First off, apologies for the long mail. To quickly introduce myself,
my background is some one who fell in love with Zope2 years back and
who "dived" into Python because of it.
I have not done too many web applications so far.

   We have been contemplating a soon coming release of grok 1.0 with
the potential self-marketing that comes with it. This community has
come a long way in resolving many of the issues some found unbearable
or difficult not so long ago [1].

   Still there are so many issues that are correctly assessed, where
good ideas are brought up but where the community tends to forget
about after a dozen +1 +0 -0 -1 votes. This happens even when the
community mostly agrees with an idea.

   To try to counter this effect, I will write up a summary at the end
of the discussion and ask for people to step up for actions the
community mostly agrees on going forward to.

Before we reach grok 1.0, I still would love to see the following
happening to improve the newcomer's story board. The newcomer I am
talking about might not even know too much of python just yet.

1- In the download section, I would like to see pre-packaged "getting
started" grok 1.0 install with all batteries included.

  I feel we could make this a package that is mostly based on "grok
core" but where we could allow ourselves to add some "getting started"
extras. For example we could include some of the neat widget factories
and have the gettingstarted.py app already "added" to the Data.fs from
the start.

  I am willing to prepare a Windows installer, MacOS installer and
Debian package. Apart from Mac (where python2.5 is already installed
without any fancy options), I would like to even distribute cpython as
part of the package. Also for all the above platforms, I would like to
pre-compile all the C-written parts so no compiler is required. For
Mac, this could automatically "virtualenv" an area and for the rest it
could use the included independant python. Ideally we should want to
commit ourselves to support at least those 3 platforms (Windows, Mac,
Linux)

  I am willing to host the resulting massive packages on my HK
dedicated server if we have a bandwith limit issue on *.zope.org
servers.

2- We have one of the nicest tutorials, but let's keep a good eye on it

  I believe the beauty of the grok tutorial comes from two elements:
a) Great authors who have spent time breaking down each step and make
it a nice story
b) It is not easy to document software which has too complicated or
too much magic. I think grok shows through its tutorial how nicely it
was designed and how compelling it is.

   Like others mentioned before, it is still difficult to go beyond
the tutorial right now.

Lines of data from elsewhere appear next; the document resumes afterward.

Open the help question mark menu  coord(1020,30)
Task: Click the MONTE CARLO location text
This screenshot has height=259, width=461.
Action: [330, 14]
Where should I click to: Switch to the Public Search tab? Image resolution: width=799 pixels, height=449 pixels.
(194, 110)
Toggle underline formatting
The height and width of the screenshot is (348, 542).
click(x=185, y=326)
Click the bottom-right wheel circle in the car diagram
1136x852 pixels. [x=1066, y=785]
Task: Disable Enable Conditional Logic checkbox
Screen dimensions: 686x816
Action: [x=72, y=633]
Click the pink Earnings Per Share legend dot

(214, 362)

Maybe more links to other tutorials ought to
be there. And if we do make a special "gettingstarted release" maybe
the tutorial should be oriented towards that installation. Also to
help out a little bit developers who are not into web design too much
(yet), let us give them basic tips on CSS so that our forms don't look
too ugly or some basic ideas for navigation rendering.

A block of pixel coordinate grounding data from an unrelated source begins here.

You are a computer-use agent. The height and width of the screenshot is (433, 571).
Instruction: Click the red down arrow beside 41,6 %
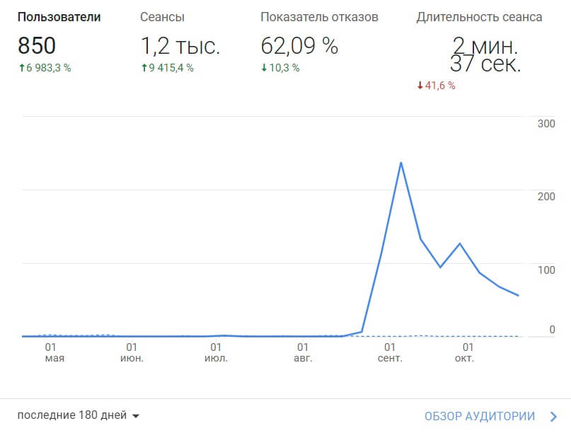[420, 86]
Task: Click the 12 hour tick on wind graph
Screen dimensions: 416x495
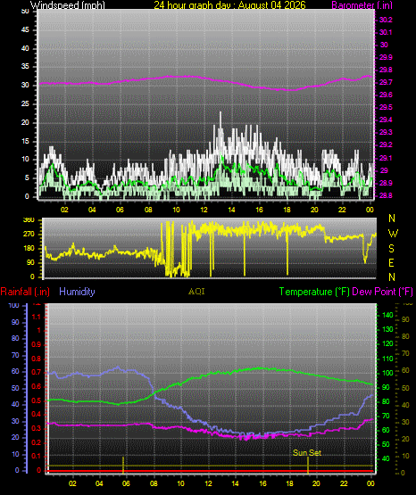Action: point(204,210)
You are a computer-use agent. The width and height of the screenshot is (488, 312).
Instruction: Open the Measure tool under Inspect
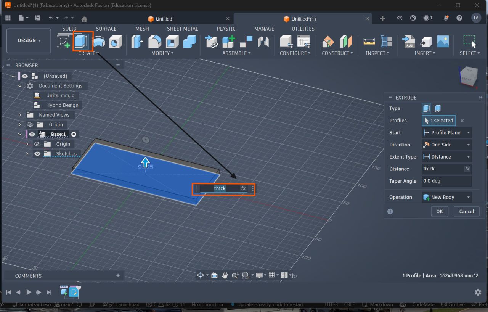click(x=369, y=42)
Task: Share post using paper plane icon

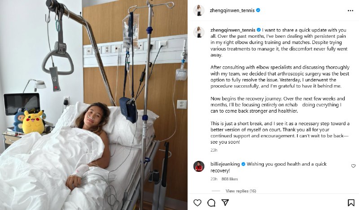Action: point(225,202)
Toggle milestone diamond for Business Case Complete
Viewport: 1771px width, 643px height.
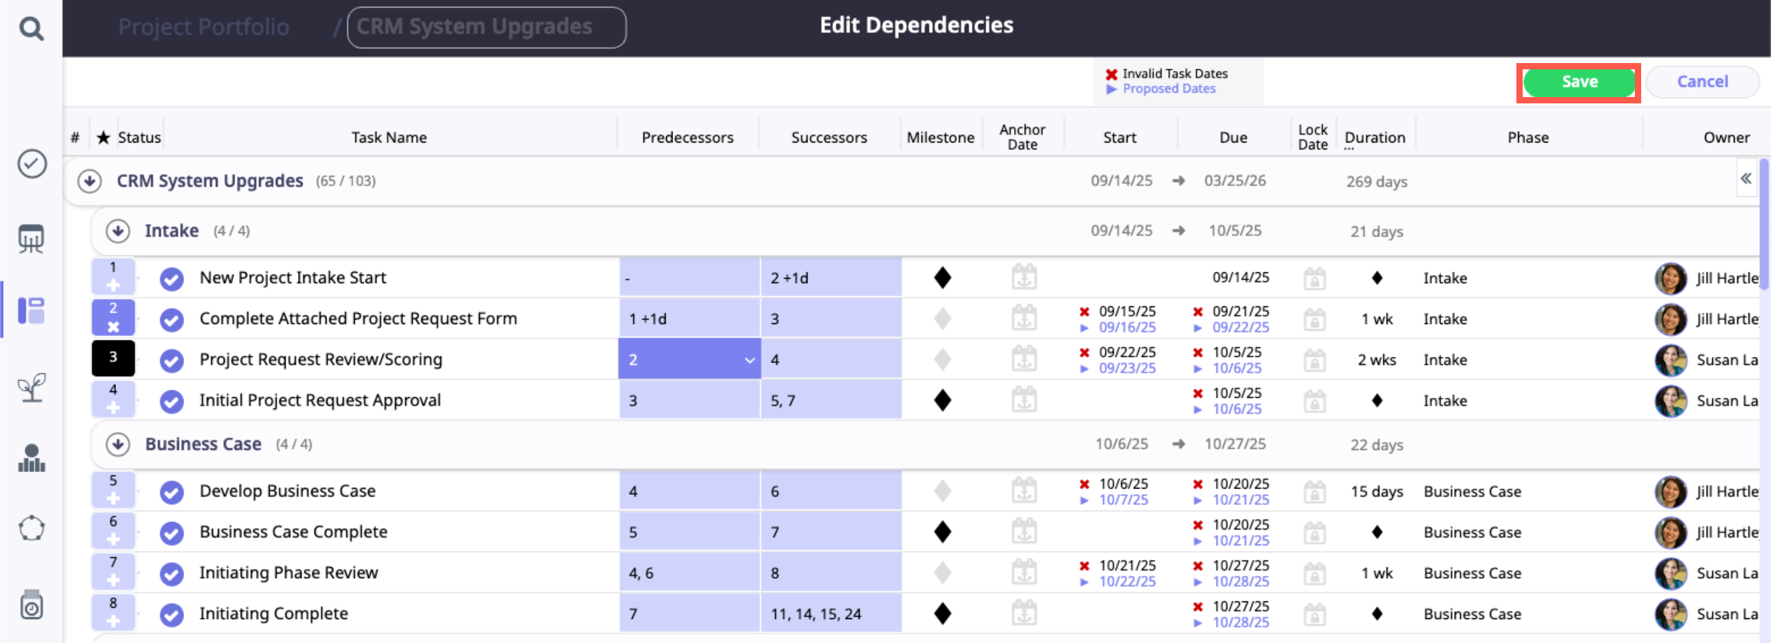pos(942,532)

3- User authentification story

  We should agree on some simple solution which would give out of the
box user authentification. This could be in the "gettingstarted"
release only but I feel it would not hurt being in grok core. To me
the gettingstarted release includes people who don't know python. Grok
core should still have a good starter story for python users which
must include a good user authentification story.

   I believe this should be something very basic where users get added
through basic forms

   Let us discuss how this could look like. And how we could integrate
it in a grokproject template but allow "advanced developers" to easily
remove it from their setup.py and rerun buildout.

4- Changes to grok.Model subclasses

  We need a good story board for people who make changes to their
models and need to update their persistent objects with reasonable
defaults. There used to be some kind of versioning concept but I have
lost all information on it and I did not see too much advertised from
the grok world for a "recommended solution".

  Why I feel this is important? Chances are most developers have
experience with RDBMS where they add columns to a table and figure out
how to make it have a default for existing data. For ZODB, very few
people have an equivalent experience.

5- Auto-reload of changed .py files

  When you start playing with a framework like zope3/grok you will
make plenty of changes to your code by just tweaking a character or
two at a time. It is quite painful to restart your server every time
(I did not have any good experience with paster doing it well for me
either). Many web frameworks [2] do this.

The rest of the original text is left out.